Computer Vision (CV) developers often find the biggest barrier to success deals with data management and yet so much of what you’ll find about CV is about the algorithms, not the data. In this blog I’ll describe three seperate data management strategies I’ve used with applications that process images. Through the anicdotes of my experiences you’ll learn about several functions that data platforms provide for CV.
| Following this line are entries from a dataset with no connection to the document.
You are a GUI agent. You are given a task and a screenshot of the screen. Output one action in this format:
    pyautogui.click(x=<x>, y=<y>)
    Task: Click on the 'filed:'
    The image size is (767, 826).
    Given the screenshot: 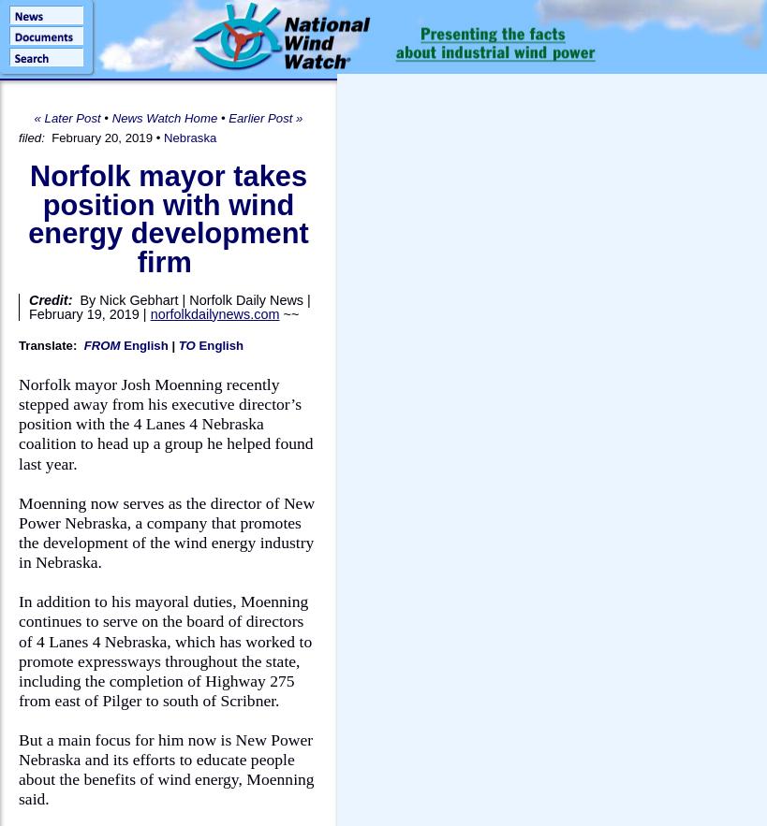 What is the action you would take?
    pyautogui.click(x=32, y=138)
The main event here is a discussion about how video can be transported through MapR-ES (which is MapR’s reimplementation of Apache Kafka) and how Docker can be used to elastically scale video processors for face detection.

TL;DR

I’m kind of all over the place with this blog. Maybe you’ll learn something else more useful, but I think the main takeaways are:

  1. Videos can be thought of as just another kind of fast event stream which you can transport through distributed messaging systems like Kafka and (even better) MapR-ES. Why do this? Because Kafka and MapR-ES simplify the buffering and distribution of fast data to a dynamic set of concurrent stream processors, meaning you can elastically scale workers on-demand and “right-size” hardware allocations.
  2. MapR’s client Docker container makes it possible to scale workers and maintain access to data services even when those workers are ephemeral. Why use this? Because it allows your containers to benefit from the highly scalable and resilient data storage that MapR provides.
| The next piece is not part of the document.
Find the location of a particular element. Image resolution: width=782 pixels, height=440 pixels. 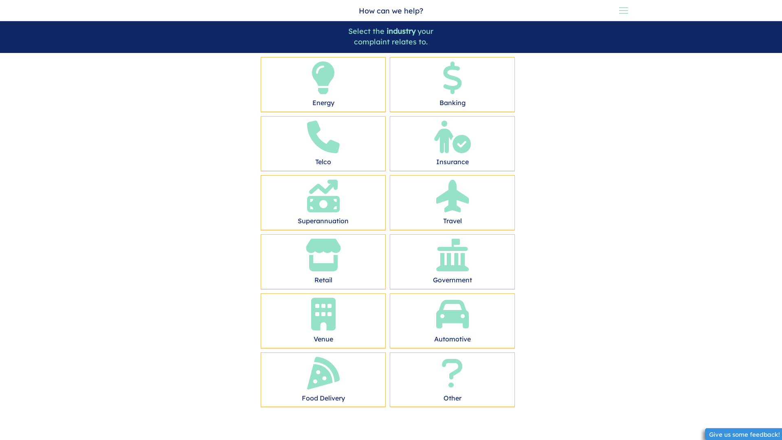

I’m fundraising for Movember in November! Please consider donating your favorite number to help me support Men's health: https://mobro.co/iandownard


Computer Vision is Amazing!

The capabilities of Computer Vision (CV) have exploded in the last four years since models such as Inception, ResNet, and AlexNet were published. These models established foundational neural networks that through the processes of transfer learning enable tasks like image classification and object detection to be automated. Thanks to these advancements, the hardest part in developing effective computer vision applications relates more to data management than to the nitty gritty details of neural networks and vector math.
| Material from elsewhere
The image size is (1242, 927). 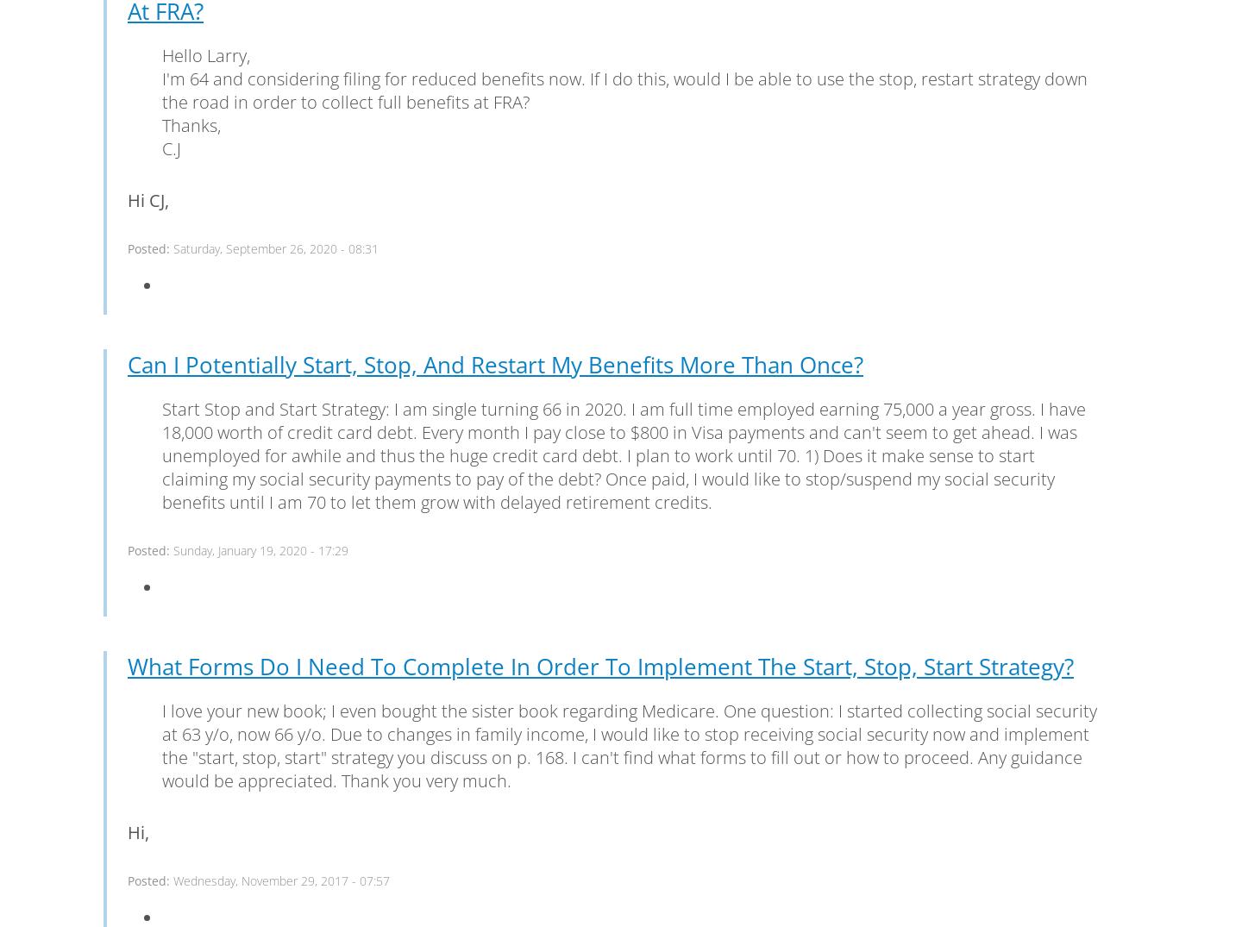 I want to click on 'Hello Larry,', so click(x=206, y=54).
Use Cases for Computer Vision:

Before I get into the weeds of data management, let me give you an appreciation for the crazy-wide breadth that computer vision is being applied nowadays.

Object detection is one of the most common tasks that can be automated by computer vision software. You may not have considered this, but your body is an object. So is your face. Even your nose! And recognizing them can be really useful for analyzing human behavior. You can use face detection on strategically placed cameras to determine what people are looking at. Say you’ve placed an advertisement in a subway or artwork in a museum, and you want to measure its effectiveness. One way to quantify that is to perform face detection on images capture by a camera looking outwards from the wall.

Consider Pepper, a humanoid robot manufactured by the Japanese company, SoftBank Robotics. Pepper is often used to display advertisements or promotions in retail settings. You can easily quantify Pepper’s effectiveness by detecting faces in the images captured by a camera looking outwards from it’s face.

Other types of human behavior can be quantified by detecting human bodies. For example, by using a pedestrian detection model on images capturing motion in a room, you can gauge how people are moving through that room. This can help retailers know where to place furniture and showcases. The same data could be used for surveillance. Believe it or not, all these things are low hanging fruit as far as software development goes. Publically available models exist for detecting faces, pedestrians, and many other kinds of objects.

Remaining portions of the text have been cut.